Curve Fitting Job Automation
After validating and fine tuning a given forward curve model you can save it as an analytics job for re-use. Analytics jobs are each sandboxed and their parameters, inputs, and outputs saved. The parallel processor analytics engine can simultaneously execute multiple instances of such jobs. These can further be scheduled to launch automatically, providing automation of forward curve building or forecasting for trading support, risk management or asset optimization.
Advanced Curve Models
You can create and customize multiple forward curve models. The models are Fourier polynomials with multiple frequencies to capture multiple seasonal shapes and exponential or linear trend. For example, in energy and commodity markets, use a 6 month cycle to model summer/winter blocks, and a 12 month cycle for the shape to reproduce itself yearly. In FX and interest rate markets use a 2 to 4 year cycle, etc.
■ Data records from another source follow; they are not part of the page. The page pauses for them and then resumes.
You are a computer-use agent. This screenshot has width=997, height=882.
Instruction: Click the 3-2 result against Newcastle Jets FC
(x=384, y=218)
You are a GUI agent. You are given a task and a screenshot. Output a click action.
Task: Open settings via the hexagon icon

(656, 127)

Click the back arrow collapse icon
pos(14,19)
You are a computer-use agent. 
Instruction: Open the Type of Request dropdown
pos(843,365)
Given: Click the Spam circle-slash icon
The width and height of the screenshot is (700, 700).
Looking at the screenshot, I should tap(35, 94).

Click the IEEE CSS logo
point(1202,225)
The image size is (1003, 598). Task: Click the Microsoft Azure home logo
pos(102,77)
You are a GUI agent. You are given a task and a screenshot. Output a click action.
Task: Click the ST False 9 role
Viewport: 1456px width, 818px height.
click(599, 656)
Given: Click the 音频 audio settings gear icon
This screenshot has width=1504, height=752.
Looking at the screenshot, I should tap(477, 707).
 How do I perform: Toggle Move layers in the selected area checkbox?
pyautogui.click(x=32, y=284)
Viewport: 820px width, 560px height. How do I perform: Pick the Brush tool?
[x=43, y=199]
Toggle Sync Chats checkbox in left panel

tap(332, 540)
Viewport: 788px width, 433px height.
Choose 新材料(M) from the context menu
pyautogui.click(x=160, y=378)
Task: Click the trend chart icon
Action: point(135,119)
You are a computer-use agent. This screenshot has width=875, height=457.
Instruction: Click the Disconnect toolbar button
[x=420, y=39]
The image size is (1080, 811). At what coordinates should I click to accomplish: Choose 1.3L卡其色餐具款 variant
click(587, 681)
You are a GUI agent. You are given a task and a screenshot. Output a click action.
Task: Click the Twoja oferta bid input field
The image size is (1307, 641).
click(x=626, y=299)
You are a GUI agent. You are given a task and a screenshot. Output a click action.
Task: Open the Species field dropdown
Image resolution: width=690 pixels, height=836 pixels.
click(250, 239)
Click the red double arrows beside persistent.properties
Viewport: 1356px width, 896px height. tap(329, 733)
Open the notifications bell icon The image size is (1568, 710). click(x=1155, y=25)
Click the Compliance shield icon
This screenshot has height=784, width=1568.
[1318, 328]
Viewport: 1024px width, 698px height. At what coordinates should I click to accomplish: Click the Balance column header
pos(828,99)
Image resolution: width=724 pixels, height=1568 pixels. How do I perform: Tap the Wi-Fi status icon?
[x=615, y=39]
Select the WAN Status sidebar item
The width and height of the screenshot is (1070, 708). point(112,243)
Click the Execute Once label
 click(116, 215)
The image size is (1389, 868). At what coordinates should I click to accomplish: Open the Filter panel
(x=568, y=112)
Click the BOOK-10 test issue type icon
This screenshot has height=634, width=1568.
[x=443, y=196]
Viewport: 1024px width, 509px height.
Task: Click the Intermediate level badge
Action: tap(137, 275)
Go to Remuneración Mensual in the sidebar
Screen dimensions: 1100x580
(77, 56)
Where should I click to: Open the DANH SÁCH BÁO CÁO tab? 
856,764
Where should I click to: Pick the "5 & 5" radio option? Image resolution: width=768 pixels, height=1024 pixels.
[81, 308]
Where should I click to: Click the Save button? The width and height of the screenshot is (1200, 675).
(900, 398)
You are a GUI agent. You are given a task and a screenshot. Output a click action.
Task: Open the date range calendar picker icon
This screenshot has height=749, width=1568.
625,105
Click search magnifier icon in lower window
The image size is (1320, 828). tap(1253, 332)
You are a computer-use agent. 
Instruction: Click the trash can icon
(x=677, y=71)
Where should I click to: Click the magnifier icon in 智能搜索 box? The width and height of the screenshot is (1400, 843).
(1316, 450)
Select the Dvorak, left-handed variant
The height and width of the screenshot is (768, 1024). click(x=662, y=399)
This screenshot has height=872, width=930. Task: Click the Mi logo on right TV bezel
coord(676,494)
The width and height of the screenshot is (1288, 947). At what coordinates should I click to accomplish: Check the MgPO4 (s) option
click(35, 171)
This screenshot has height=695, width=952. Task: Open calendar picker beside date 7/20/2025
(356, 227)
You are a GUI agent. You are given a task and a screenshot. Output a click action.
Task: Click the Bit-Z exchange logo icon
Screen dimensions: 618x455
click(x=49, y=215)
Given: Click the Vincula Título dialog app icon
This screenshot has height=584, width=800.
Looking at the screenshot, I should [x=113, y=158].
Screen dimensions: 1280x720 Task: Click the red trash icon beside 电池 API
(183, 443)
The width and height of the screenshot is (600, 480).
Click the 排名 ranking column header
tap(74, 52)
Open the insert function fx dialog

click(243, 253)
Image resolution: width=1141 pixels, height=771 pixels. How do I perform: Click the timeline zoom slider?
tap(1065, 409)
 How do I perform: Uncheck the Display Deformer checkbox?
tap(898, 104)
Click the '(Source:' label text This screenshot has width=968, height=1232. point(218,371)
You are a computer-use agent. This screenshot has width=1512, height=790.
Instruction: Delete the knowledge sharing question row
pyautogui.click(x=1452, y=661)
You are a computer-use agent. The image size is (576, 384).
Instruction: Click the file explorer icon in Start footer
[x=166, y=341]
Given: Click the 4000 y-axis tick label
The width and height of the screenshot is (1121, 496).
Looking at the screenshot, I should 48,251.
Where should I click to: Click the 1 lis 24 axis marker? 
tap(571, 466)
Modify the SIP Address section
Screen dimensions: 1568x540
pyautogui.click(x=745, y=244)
Forward Curve via Proxy Curves
Commodity and energy pricing points can have at most one liquid forward curve quoted in a future exchange. They lack forward market quotes at specific financial or physical locations or hubs. A friendly interface allows users to type in formulas (e.g., some weighted averages) involving other curves for which forward curve data is available, and point the forward curve of that pricing point to the formula. For example, the formula can involve some locational or broker curves as it's the case in many fuel, natural gas and food commodity markets. Consider this example in natural gas markets in North America. The forward curve of a local physical or financial gas hub can point to a weighted average: 35% on the very liquid futures contract HH, 45% on a much less liquid City Gate hub, and 20% on sparsely published Daily Rate, with the first two hubs having some base points attached to them: Average (0.35 * (HH + 0.25), 0.45*(City Gate + 0.15) + 0.20* Day Rate). The averaging function is sophisticated enough to handle the case of missing data points in some curves.